Metics in Classical Athens

One estimate of the population of Attica at the start of the Peloponnesian War in 431 BC found the male metic population to be ~25,000, roughly a third of the total. The majority of metics probably came to Athens from nearby cities, seeking economic opportunities or fleeing from persecution, although there are records of immigrants from non-Greek places such as Thrace and Lydia.[8]

In other Greek cities (poleis), foreign residents were few, with the exception of cosmopolitan Corinth, of which however we do not know their legal status. In Sparta and Crete, as a general rule with few exceptions, foreigners were not allowed to stay (Xenelasia). There are also reported immigrants to the court of tyrants and kings in Thessaly, Syracuse and Macedon, whose status is decided by the ruler. Due to these complications, the legal term metic is most closely associated with Classical Athens. At Athens, the largest city in the Greek world at the time, they amounted to roughly half the free population. The status applied to two main groups of people—immigrants and former slaves. As slaves were almost always of foreign origin they can be thought of as involuntary immigrants, drawn almost exclusively from non-Greek speaking areas, while free metics were usually of Greek origin. Mostly they came from mainland Greece rather than the remote parts of the Greek world.

Metics held lower social status primarily due to cultural rather than economic restraints. Some were poor artisans and ex-slaves, while others were some of the wealthiest inhabitants of the city. As citizenship was a matter of inheritance and not of place of birth, a metic could be either an immigrant or the descendant of one. Regardless of how many generations of the family had lived in the city, metics did not become citizens unless the city chose to bestow citizenship on them as a gift. This was rarely done. From a cultural viewpoint such a resident could be completely "local" and indistinguishable from citizens. They had no role in the political community but might be completely integrated into the social and economic life of the city. In the urbane scene that opens Plato's Republic—the dialogue takes place in a metic household—the status of the speakers as citizen or metic is never mentioned.

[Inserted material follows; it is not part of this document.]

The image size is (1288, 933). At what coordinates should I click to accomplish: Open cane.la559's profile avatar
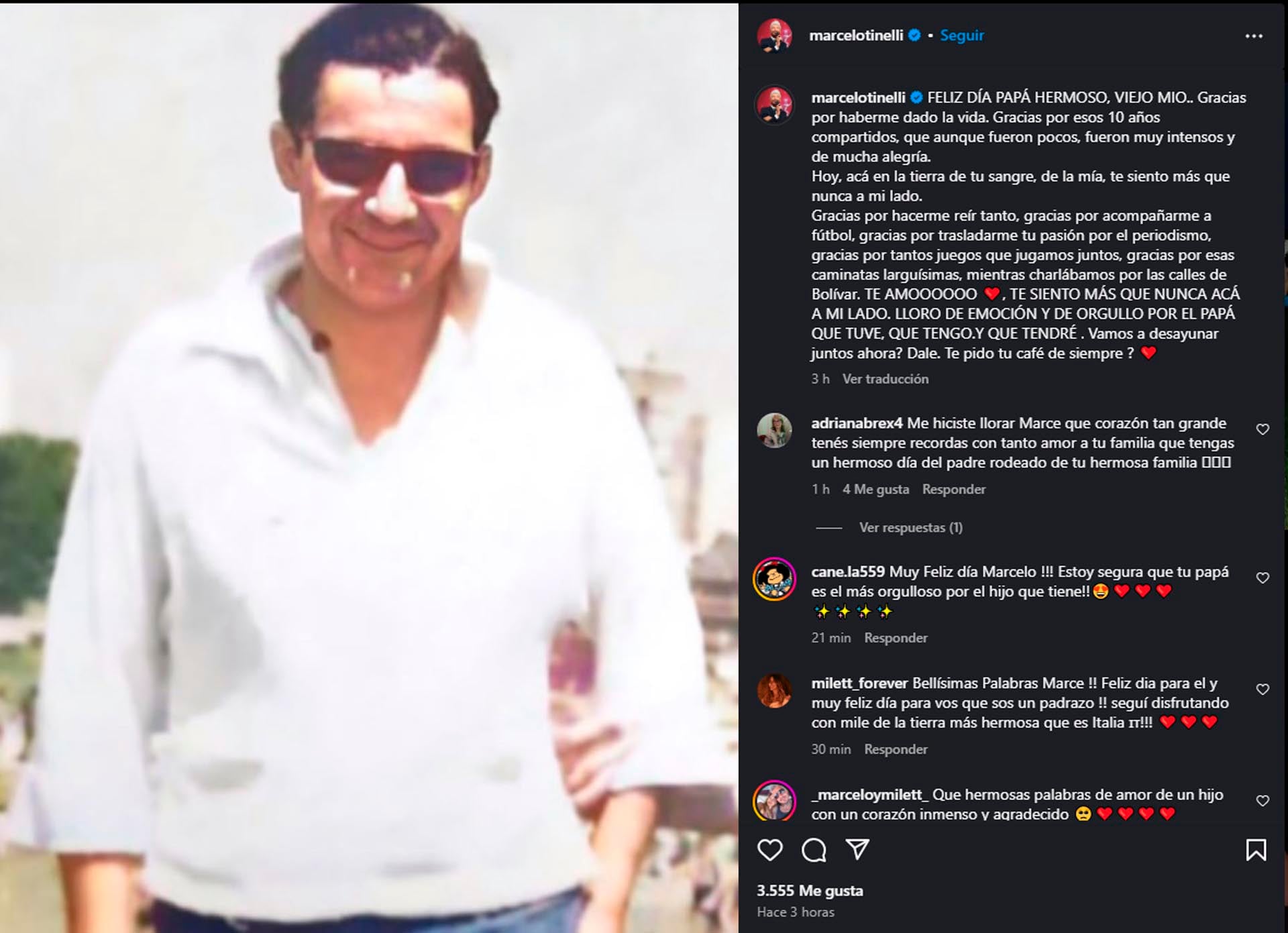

Metics typically shared the burdens of citizenship without any of its privileges. Like citizens, they had to perform military service and, if wealthy enough, were subject to the special tax contributions (eisphora) and tax services ("liturgies", for example, paying for a warship or funding a tragic chorus) contributed by wealthy Athenians. Citizenship at Athens brought eligibility for numerous state payments such as jury and assembly pay, which could be significant to working people. During emergencies the city could distribute rations to citizens. None of these rights were available to metics. They were not permitted to own real estate in Attica, whether farm or house, unless granted a special exemption. Neither could they sign contracts with the state to work in the silver mines, since the wealth beneath the earth was felt to belong to the political community. Metics were subject to a tax called the metoikion, assessed at twelve drachmas per year for metic men and their households, and six for independent metic women.[9] In addition to the metoikion, non-Athenians wishing to sell goods in the agora, including metics, seem to have been liable to another tax known as the xenika.[10]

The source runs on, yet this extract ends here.